[Data excerpts — start]
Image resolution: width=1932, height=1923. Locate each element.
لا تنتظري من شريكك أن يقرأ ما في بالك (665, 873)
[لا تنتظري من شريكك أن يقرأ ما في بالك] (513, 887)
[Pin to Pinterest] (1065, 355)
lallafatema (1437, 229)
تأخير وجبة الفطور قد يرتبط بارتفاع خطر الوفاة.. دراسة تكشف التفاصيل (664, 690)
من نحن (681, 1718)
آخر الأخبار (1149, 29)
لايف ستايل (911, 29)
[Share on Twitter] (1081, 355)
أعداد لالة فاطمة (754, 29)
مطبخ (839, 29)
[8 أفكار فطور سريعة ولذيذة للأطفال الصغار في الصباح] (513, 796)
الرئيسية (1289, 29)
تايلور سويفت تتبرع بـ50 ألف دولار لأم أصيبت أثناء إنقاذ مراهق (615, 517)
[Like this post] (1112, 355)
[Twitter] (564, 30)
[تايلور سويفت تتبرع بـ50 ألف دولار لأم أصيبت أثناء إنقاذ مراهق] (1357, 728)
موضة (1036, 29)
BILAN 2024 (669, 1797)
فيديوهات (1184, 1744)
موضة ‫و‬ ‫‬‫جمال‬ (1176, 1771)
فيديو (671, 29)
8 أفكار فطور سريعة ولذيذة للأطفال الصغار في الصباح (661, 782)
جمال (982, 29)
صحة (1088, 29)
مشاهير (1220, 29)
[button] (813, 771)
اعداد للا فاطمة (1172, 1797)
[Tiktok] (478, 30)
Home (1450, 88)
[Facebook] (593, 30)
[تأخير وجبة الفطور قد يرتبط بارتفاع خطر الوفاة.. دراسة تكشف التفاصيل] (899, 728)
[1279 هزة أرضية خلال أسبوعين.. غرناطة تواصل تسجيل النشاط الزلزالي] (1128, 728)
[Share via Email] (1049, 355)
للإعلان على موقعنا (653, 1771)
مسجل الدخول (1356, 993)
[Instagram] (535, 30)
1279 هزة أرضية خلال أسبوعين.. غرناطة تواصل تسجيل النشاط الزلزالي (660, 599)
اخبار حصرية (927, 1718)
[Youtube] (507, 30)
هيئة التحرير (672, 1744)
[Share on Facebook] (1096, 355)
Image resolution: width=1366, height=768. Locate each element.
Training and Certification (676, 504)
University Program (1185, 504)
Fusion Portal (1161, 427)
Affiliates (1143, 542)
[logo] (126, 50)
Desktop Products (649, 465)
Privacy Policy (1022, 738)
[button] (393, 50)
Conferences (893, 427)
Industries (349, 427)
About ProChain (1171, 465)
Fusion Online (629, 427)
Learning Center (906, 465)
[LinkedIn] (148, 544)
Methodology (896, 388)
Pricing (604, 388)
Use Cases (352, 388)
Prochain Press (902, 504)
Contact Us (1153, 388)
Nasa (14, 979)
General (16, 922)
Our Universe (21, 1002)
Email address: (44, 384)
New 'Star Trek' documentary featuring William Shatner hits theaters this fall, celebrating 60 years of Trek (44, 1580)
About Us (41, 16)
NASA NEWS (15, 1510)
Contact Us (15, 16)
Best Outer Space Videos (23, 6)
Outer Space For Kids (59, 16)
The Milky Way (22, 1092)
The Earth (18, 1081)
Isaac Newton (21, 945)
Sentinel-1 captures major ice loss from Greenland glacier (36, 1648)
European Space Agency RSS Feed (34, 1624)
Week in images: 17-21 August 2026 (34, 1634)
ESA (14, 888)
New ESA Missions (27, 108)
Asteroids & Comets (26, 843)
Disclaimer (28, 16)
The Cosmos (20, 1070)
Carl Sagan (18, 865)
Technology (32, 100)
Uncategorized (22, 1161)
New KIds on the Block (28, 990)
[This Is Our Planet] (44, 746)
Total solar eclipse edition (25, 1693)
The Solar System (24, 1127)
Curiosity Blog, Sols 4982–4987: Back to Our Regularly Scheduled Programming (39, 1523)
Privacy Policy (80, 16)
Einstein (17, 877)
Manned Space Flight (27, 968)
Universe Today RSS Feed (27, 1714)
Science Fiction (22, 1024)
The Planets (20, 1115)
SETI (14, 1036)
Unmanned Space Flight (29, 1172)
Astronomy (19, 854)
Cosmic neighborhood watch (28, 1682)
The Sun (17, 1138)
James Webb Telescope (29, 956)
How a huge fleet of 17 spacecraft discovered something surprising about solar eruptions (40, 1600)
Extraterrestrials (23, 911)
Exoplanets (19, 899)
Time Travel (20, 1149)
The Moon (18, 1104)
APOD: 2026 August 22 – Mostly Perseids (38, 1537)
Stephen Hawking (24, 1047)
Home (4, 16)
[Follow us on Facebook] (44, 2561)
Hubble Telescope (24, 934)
[Data excerpts — finish]
(Exercise directions) Write out, please, all of the material above exactly as written.

(Exercise solution)
Image resolution: width=1932, height=1923. Locate each element.
لا تنتظري من شريكك أن يقرأ ما في بالك (665, 873)
[لا تنتظري من شريكك أن يقرأ ما في بالك] (513, 887)
[Pin to Pinterest] (1065, 355)
lallafatema (1437, 229)
تأخير وجبة الفطور قد يرتبط بارتفاع خطر الوفاة.. دراسة تكشف التفاصيل (664, 690)
من نحن (681, 1718)
آخر الأخبار (1149, 29)
لايف ستايل (911, 29)
[Share on Twitter] (1081, 355)
أعداد لالة فاطمة (754, 29)
مطبخ (839, 29)
[8 أفكار فطور سريعة ولذيذة للأطفال الصغار في الصباح] (513, 796)
الرئيسية (1289, 29)
تايلور سويفت تتبرع بـ50 ألف دولار لأم أصيبت أثناء إنقاذ مراهق (615, 517)
[Like this post] (1112, 355)
[Twitter] (564, 30)
[تايلور سويفت تتبرع بـ50 ألف دولار لأم أصيبت أثناء إنقاذ مراهق] (1357, 728)
موضة (1036, 29)
BILAN 2024 (669, 1797)
فيديوهات (1184, 1744)
موضة ‫و‬ ‫‬‫جمال‬ (1176, 1771)
فيديو (671, 29)
8 أفكار فطور سريعة ولذيذة للأطفال الصغار في الصباح (661, 782)
جمال (982, 29)
صحة (1088, 29)
مشاهير (1220, 29)
[button] (813, 771)
اعداد للا فاطمة (1172, 1797)
[Tiktok] (478, 30)
Home (1450, 88)
[Facebook] (593, 30)
[تأخير وجبة الفطور قد يرتبط بارتفاع خطر الوفاة.. دراسة تكشف التفاصيل] (899, 728)
[1279 هزة أرضية خلال أسبوعين.. غرناطة تواصل تسجيل النشاط الزلزالي] (1128, 728)
[Share via Email] (1049, 355)
للإعلان على موقعنا (653, 1771)
مسجل الدخول (1356, 993)
[Instagram] (535, 30)
1279 هزة أرضية خلال أسبوعين.. غرناطة تواصل تسجيل النشاط الزلزالي (660, 599)
اخبار حصرية (927, 1718)
[Youtube] (507, 30)
هيئة التحرير (672, 1744)
[Share on Facebook] (1096, 355)
Image resolution: width=1366, height=768. Locate each element.
Training and Certification (676, 504)
University Program (1185, 504)
Fusion Portal (1161, 427)
Affiliates (1143, 542)
[logo] (126, 50)
Desktop Products (649, 465)
Privacy Policy (1022, 738)
[button] (393, 50)
Conferences (893, 427)
Industries (349, 427)
About ProChain (1171, 465)
Fusion Online (629, 427)
Learning Center (906, 465)
[LinkedIn] (148, 544)
Methodology (896, 388)
Pricing (604, 388)
Use Cases (352, 388)
Prochain Press (902, 504)
Contact Us (1153, 388)
Nasa (14, 979)
General (16, 922)
Our Universe (21, 1002)
Email address: (44, 384)
New 'Star Trek' documentary featuring William Shatner hits theaters this fall, celebrating 60 years of Trek (44, 1580)
About Us (41, 16)
NASA NEWS (15, 1510)
Contact Us (15, 16)
Best Outer Space Videos (23, 6)
Outer Space For Kids (59, 16)
The Milky Way (22, 1092)
The Earth (18, 1081)
Isaac Newton (21, 945)
Sentinel-1 captures major ice loss from Greenland glacier (36, 1648)
European Space Agency RSS Feed (34, 1624)
Week in images: 17-21 August 2026 (34, 1634)
ESA (14, 888)
New ESA Missions (27, 108)
Asteroids & Comets (26, 843)
Disclaimer (28, 16)
The Cosmos (20, 1070)
Carl Sagan (18, 865)
Technology (32, 100)
Uncategorized (22, 1161)
New KIds on the Block (28, 990)
[This Is Our Planet] (44, 746)
Total solar eclipse edition (25, 1693)
The Solar System (24, 1127)
Curiosity Blog, Sols 4982–4987: Back to Our Regularly Scheduled Programming (39, 1523)
Privacy Policy (80, 16)
Einstein (17, 877)
Manned Space Flight (27, 968)
Universe Today RSS Feed (27, 1714)
Science Fiction (22, 1024)
The Planets (20, 1115)
SETI (14, 1036)
Unmanned Space Flight (29, 1172)
Astronomy (19, 854)
Cosmic neighborhood watch (28, 1682)
The Sun (17, 1138)
James Webb Telescope (29, 956)
How a huge fleet of 17 spacecraft discovered something surprising about solar eruptions (40, 1600)
Extraterrestrials (23, 911)
Exoplanets (19, 899)
Time Travel (20, 1149)
The Moon (18, 1104)
APOD: 2026 August 22 – Mostly Perseids (38, 1537)
Stephen Hawking (24, 1047)
Home (4, 16)
[Follow us on Facebook] (44, 2561)
Hubble Telescope (24, 934)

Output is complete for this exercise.